** THE PROBLEM **
All entries must be returned precisely as they appear.

Dataset entries:
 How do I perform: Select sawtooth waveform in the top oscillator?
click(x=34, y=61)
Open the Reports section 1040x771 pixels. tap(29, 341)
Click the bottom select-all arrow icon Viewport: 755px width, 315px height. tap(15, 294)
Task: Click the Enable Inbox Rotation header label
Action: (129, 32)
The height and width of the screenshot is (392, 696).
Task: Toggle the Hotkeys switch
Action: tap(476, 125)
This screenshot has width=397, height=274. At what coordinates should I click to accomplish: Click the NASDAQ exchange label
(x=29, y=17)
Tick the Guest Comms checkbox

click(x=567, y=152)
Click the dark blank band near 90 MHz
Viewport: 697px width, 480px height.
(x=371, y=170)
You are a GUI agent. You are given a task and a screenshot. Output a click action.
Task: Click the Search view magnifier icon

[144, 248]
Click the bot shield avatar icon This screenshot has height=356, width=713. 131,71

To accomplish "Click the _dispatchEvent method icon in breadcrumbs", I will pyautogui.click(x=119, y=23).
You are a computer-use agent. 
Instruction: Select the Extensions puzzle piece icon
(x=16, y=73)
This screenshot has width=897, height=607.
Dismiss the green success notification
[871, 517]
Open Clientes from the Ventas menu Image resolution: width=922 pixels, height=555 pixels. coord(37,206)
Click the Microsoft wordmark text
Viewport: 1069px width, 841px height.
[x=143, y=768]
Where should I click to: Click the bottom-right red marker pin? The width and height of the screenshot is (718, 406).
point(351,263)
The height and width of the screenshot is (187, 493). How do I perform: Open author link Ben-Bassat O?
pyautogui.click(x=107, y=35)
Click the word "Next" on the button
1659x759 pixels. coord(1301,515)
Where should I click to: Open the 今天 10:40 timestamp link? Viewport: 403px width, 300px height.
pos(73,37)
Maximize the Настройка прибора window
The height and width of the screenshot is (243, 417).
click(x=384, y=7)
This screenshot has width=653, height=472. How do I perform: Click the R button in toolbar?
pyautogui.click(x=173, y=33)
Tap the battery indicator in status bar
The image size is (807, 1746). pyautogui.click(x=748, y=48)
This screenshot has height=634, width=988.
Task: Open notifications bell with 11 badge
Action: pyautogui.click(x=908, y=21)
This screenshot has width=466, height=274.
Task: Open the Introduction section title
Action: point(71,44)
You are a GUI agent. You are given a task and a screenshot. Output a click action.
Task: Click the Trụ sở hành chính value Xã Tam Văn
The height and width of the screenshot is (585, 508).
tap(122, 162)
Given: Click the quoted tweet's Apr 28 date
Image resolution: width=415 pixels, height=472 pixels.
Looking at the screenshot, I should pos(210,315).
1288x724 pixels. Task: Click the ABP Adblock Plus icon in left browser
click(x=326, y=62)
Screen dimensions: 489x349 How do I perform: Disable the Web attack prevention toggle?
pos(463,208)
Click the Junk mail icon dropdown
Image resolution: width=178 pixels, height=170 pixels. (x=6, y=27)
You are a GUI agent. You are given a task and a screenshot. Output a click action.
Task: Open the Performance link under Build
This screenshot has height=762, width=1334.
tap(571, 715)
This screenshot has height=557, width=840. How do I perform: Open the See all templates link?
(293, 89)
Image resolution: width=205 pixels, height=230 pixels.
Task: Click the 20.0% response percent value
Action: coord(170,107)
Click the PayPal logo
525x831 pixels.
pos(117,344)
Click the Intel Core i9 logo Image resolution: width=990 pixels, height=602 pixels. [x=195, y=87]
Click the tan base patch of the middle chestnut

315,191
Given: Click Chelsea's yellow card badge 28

** ANSWER TO THE PROBLEM **
 How do I perform: Select sawtooth waveform in the top oscillator?
click(x=34, y=61)
Open the Reports section 1040x771 pixels. tap(29, 341)
Click the bottom select-all arrow icon Viewport: 755px width, 315px height. tap(15, 294)
Task: Click the Enable Inbox Rotation header label
Action: (129, 32)
The height and width of the screenshot is (392, 696).
Task: Toggle the Hotkeys switch
Action: tap(476, 125)
This screenshot has width=397, height=274. At what coordinates should I click to accomplish: Click the NASDAQ exchange label
(x=29, y=17)
Tick the Guest Comms checkbox

click(x=567, y=152)
Click the dark blank band near 90 MHz
Viewport: 697px width, 480px height.
(x=371, y=170)
You are a GUI agent. You are given a task and a screenshot. Output a click action.
Task: Click the Search view magnifier icon

[144, 248]
Click the bot shield avatar icon This screenshot has height=356, width=713. 131,71

To accomplish "Click the _dispatchEvent method icon in breadcrumbs", I will pyautogui.click(x=119, y=23).
You are a computer-use agent. 
Instruction: Select the Extensions puzzle piece icon
(x=16, y=73)
This screenshot has width=897, height=607.
Dismiss the green success notification
[871, 517]
Open Clientes from the Ventas menu Image resolution: width=922 pixels, height=555 pixels. coord(37,206)
Click the Microsoft wordmark text
Viewport: 1069px width, 841px height.
[x=143, y=768]
Where should I click to: Click the bottom-right red marker pin? The width and height of the screenshot is (718, 406).
point(351,263)
The height and width of the screenshot is (187, 493). How do I perform: Open author link Ben-Bassat O?
pyautogui.click(x=107, y=35)
Click the word "Next" on the button
1659x759 pixels. coord(1301,515)
Where should I click to: Open the 今天 10:40 timestamp link? Viewport: 403px width, 300px height.
pos(73,37)
Maximize the Настройка прибора window
The height and width of the screenshot is (243, 417).
click(x=384, y=7)
This screenshot has width=653, height=472. How do I perform: Click the R button in toolbar?
pyautogui.click(x=173, y=33)
Tap the battery indicator in status bar
The image size is (807, 1746). pyautogui.click(x=748, y=48)
This screenshot has height=634, width=988.
Task: Open notifications bell with 11 badge
Action: pyautogui.click(x=908, y=21)
This screenshot has width=466, height=274.
Task: Open the Introduction section title
Action: point(71,44)
You are a GUI agent. You are given a task and a screenshot. Output a click action.
Task: Click the Trụ sở hành chính value Xã Tam Văn
The height and width of the screenshot is (585, 508).
tap(122, 162)
Given: Click the quoted tweet's Apr 28 date
Image resolution: width=415 pixels, height=472 pixels.
Looking at the screenshot, I should pos(210,315).
1288x724 pixels. Task: Click the ABP Adblock Plus icon in left browser
click(x=326, y=62)
Screen dimensions: 489x349 How do I perform: Disable the Web attack prevention toggle?
pos(463,208)
Click the Junk mail icon dropdown
Image resolution: width=178 pixels, height=170 pixels. (x=6, y=27)
You are a GUI agent. You are given a task and a screenshot. Output a click action.
Task: Open the Performance link under Build
This screenshot has height=762, width=1334.
tap(571, 715)
This screenshot has height=557, width=840. How do I perform: Open the See all templates link?
(293, 89)
Image resolution: width=205 pixels, height=230 pixels.
Task: Click the 20.0% response percent value
Action: coord(170,107)
Click the PayPal logo
525x831 pixels.
pos(117,344)
Click the Intel Core i9 logo Image resolution: width=990 pixels, height=602 pixels. [x=195, y=87]
Click the tan base patch of the middle chestnut

315,191
Given: Click Chelsea's yellow card badge 28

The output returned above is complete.